Gabriel García Marquez

quinta-feira, 26 de maio de 2011

A esperança morreu


        A esperança morreu junto com tudo o que convenientemente deveria morrer antes dela para que o ditado chulo se fizesse verdade. Nesse momento, sentar e pensar positivo é tão eficaz quanto assistir à programação de domingo pra resolver problemas de química. As vidas continuam mal vividas e as dores já estão espalhadas. Uma ansiedade corrói o peito inundando-o de angústia. A esperança morreu.
        E flutuam, pairando atônitos pelos ares vermelhos das cidades. E se queixam, sem propósito, da solidão que os acompanha intimamente, todas as horas do dia. Cantam-se os cantos tortos e os acasos todos estacionaram. Foram vendidos os sonhos. A esperança morreu.
        Os dias continuam estranhos, a poeira continua embaixo do tapete. E morreram o reconhecimento e os bons motivos.  Já devemos nos preocupar mais com o colesterol do que com os planos de melhorar o mundo. Já podemos maquiar nossos rostos e corações. A esperança morreu.
        Hoje as criancinhas ainda morrem de inanição em vários pontos do país. E o planeta grita as verdades inconvenientes que nossos filhos não mais verão.  E jovens adoecem diariamente ante a ferrugem dos sorrisos tortos, enquanto os dias ainda amanhecem sempre iguais.  O encanto morreu de desgosto em algum bar lânguido da cidade entre um comentário infeliz de uma pessoa que passa e mais uma garrafa de bebida.  As mentiras sinceras deixaram de ser interessantes e ainda morrem alguns na contramão, atrapalhando o tráfego.
        A esperança morreu e deixou as contas de água, luz e telefone. Morreu de desgosto, morreu de descaso.  As lembranças continuam no espelho, mas não dá mais pra sobreviver à hora da verdade. Hoje, nem a coragem, na falta de algo melhor. Então continuemos aumentando como insetos em busca de uma lâmpada quente. A esperança morreu.
        Deixo pra amanhã os planos pra mudar o mundo. Deixo pra amanhã a preocupação com a reprodução das baleias brancas em extinção. Deixo pra quem quiser, as desculpas pra inventar. Hoje a luz não ilumina as mini certezas. Cantemos a nossa desgraça nos quatro cantos da cidade, o resto fica pra amanhã porque, hoje, a esperança morreu.

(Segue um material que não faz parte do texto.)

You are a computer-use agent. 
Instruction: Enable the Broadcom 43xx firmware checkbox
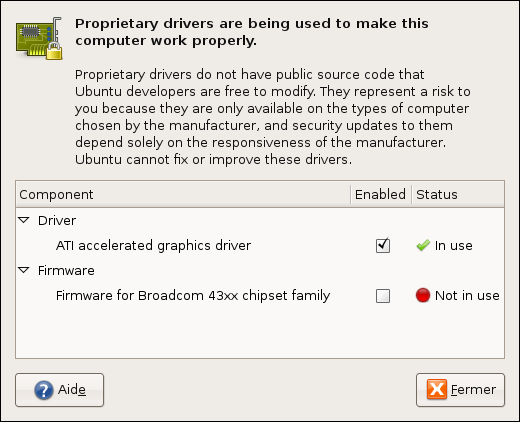383,296
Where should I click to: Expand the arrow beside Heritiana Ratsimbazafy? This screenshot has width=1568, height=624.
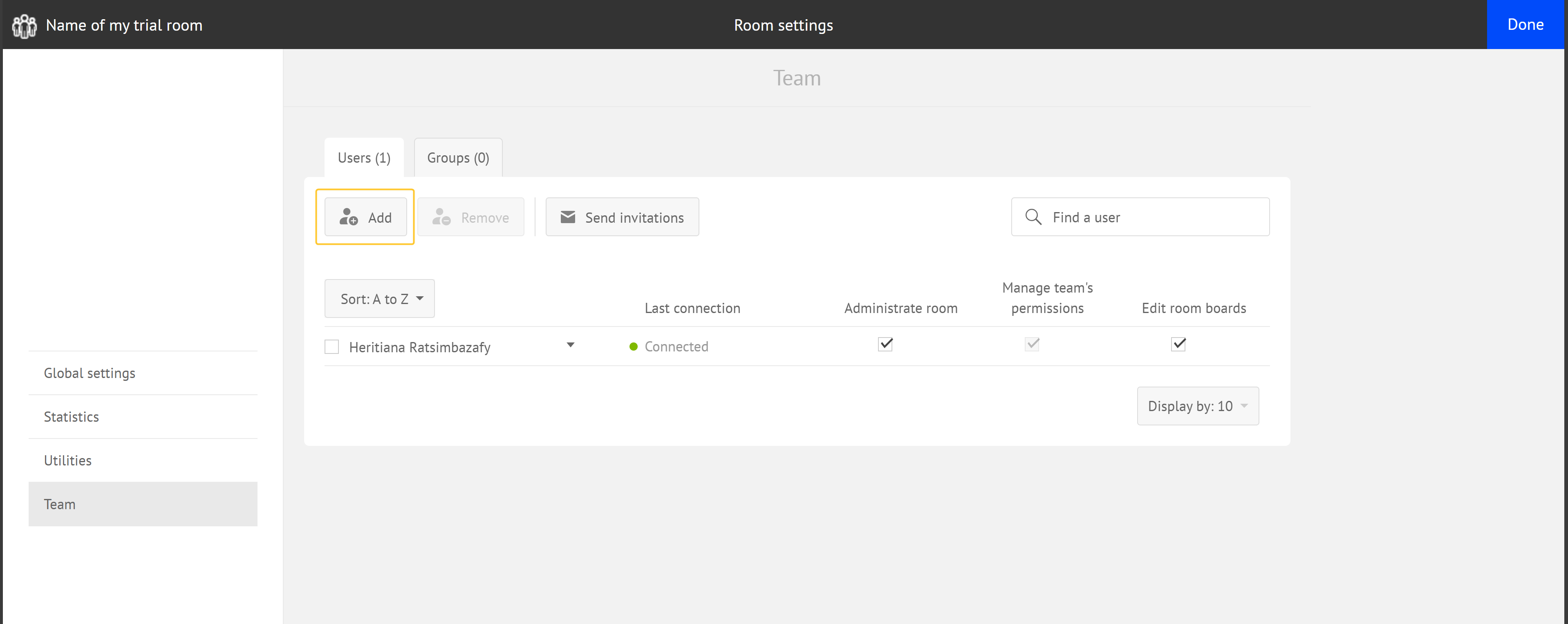pyautogui.click(x=570, y=345)
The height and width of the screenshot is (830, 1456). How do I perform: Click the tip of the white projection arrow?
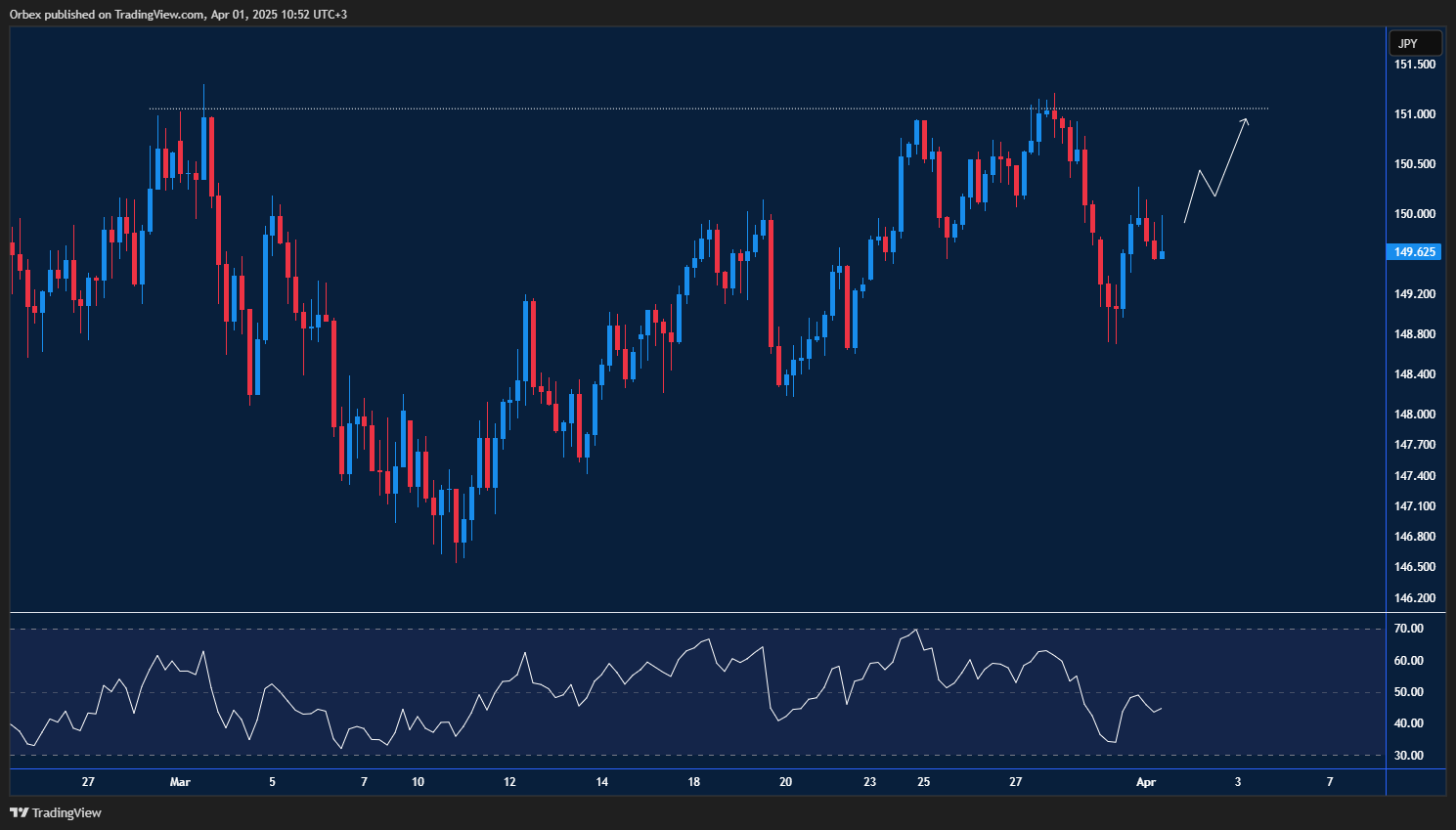click(x=1246, y=119)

sexta-feira, 20 de maio de 2011

Por hoje


       Hoje ela acordou e não sentiu a preguiça características de todas as manhãs apesar das normais poucas horas de sono que se tinham sido cumpridas sem rigor. E acordou serena. Hoje ela não se importou com os escândalos políticos da televisão e sorriu com a propaganda do refrigerante estrangeiro.
        Hoje ela não organizou o tempo e, no entanto, percebeu que tinha tempo pra tudo. Então, hoje ela leu o livro velho que havia sido encostado, em virtude dos afazeres mais importantes, e a esperava abandonado naquele mesmo lugar.  E não se preocupou com a ligação que não fez, com a satisfação que não deu. Olhou fotos antigas, riu delas.
        Hoje ela sentiu o sol e trocou a posição dos móveis. Escreveu cartas que nunca serão enviadas, mas ela espera respostas, mesmo assim.  Hoje ela aprendeu uma palavra diferente e ficou pensando em que circunstância usar. E programou uma viagem, e desprogramou em seguida. Lembrou dos amigos distantes que ainda estão lá e lembrou o cheiro bom da sua casa de infância. Hoje ela não pensou nos seus erros e nas suas falhas e, não se puniu por isso.
        Hoje ela parou pra perceber a fugacidade do tempo e a efemeridade das coisas e se sentiu pequena diante de tudo. Hoje ela recebeu um elogio e se sentiu bonita. Hoje ela fez a mesma rotina de todos os outros e porque prestava atenção nas pequenas coisas foi diferente de sempre. Porque hoje ela usou da felicidade como um estado de espírito e não como um status permanente. Se era feliz? Sim, hoje era.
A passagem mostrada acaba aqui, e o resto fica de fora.